-- START OF Working data --

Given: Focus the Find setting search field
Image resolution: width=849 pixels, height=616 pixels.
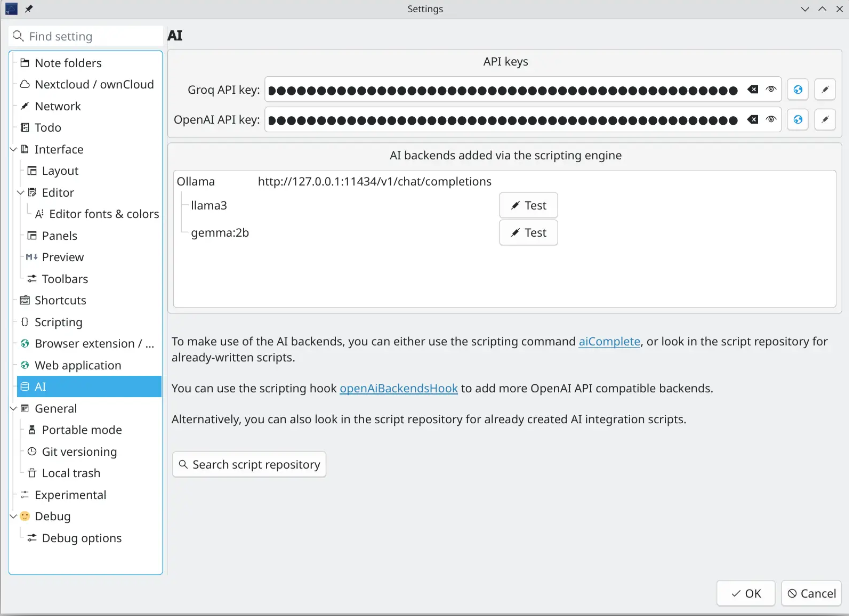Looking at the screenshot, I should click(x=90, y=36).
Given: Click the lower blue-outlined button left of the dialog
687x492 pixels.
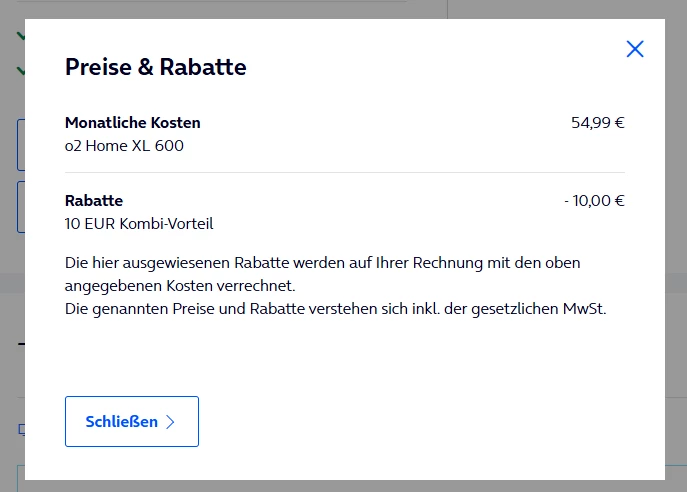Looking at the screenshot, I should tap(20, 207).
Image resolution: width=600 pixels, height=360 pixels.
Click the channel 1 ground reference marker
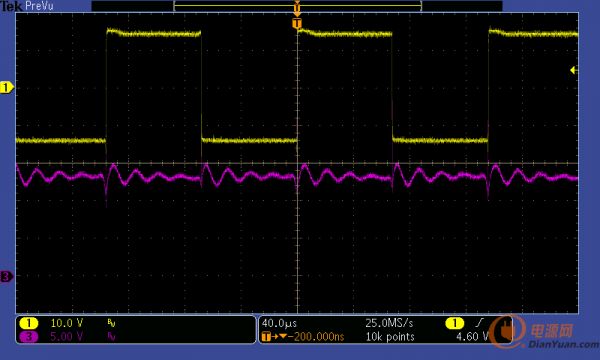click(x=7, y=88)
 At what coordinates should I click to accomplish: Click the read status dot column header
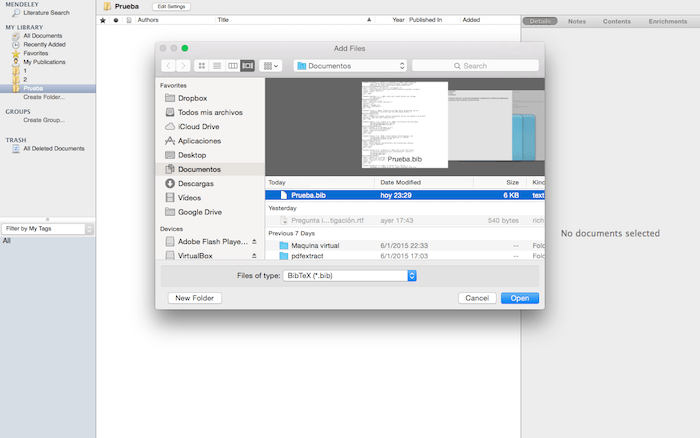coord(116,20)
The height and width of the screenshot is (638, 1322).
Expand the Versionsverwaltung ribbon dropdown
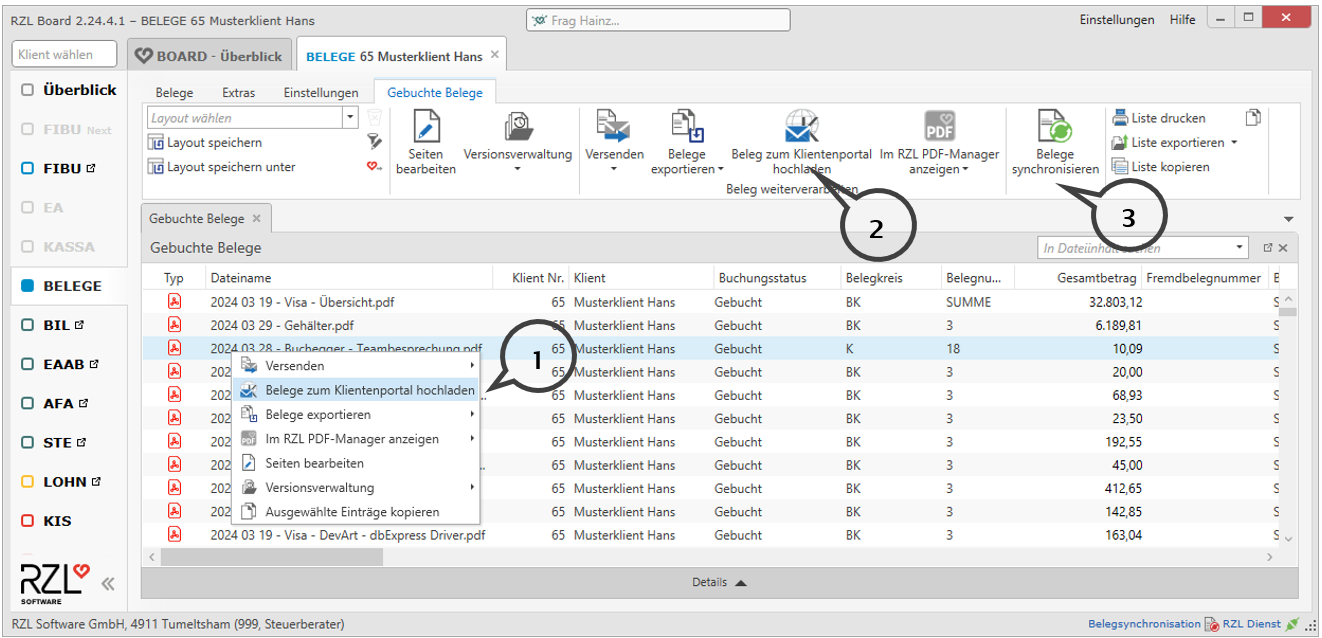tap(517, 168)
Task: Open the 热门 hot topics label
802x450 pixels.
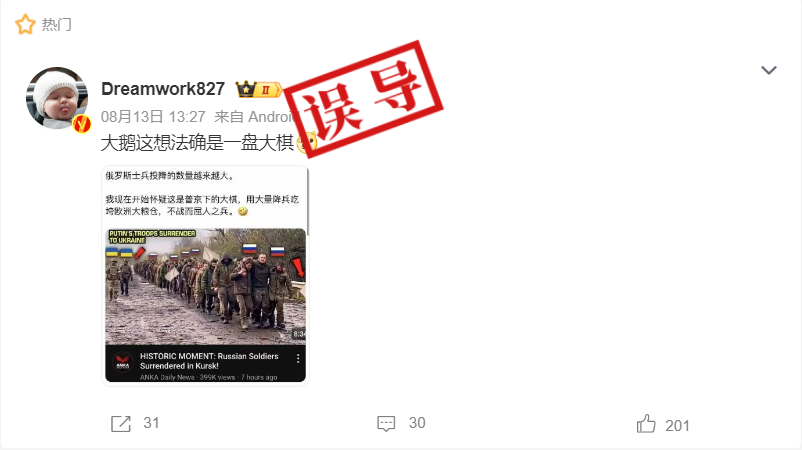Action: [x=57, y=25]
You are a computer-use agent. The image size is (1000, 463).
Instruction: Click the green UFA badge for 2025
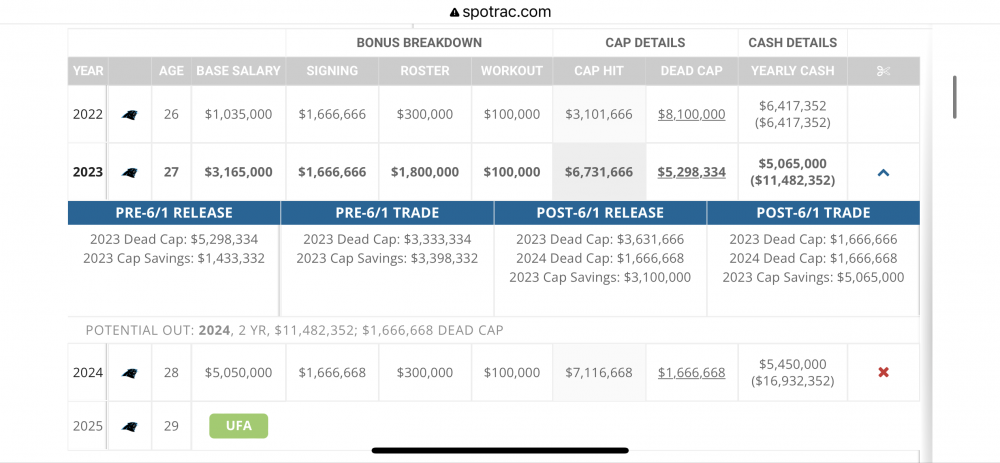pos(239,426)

-- END OF Working data --

* Problem to work on
Please copy the rows word for word, from the line with "At what coordinates" through the last row, leaving the pictures out.

* Right answer
 At what coordinates should I click to accomplish: Click the read status dot column header
coord(116,20)
The height and width of the screenshot is (638, 1322).
Expand the Versionsverwaltung ribbon dropdown
tap(517, 168)
Task: Open the 热门 hot topics label
802x450 pixels.
Action: [x=57, y=25]
You are a computer-use agent. The image size is (1000, 463).
Instruction: Click the green UFA badge for 2025
pos(239,426)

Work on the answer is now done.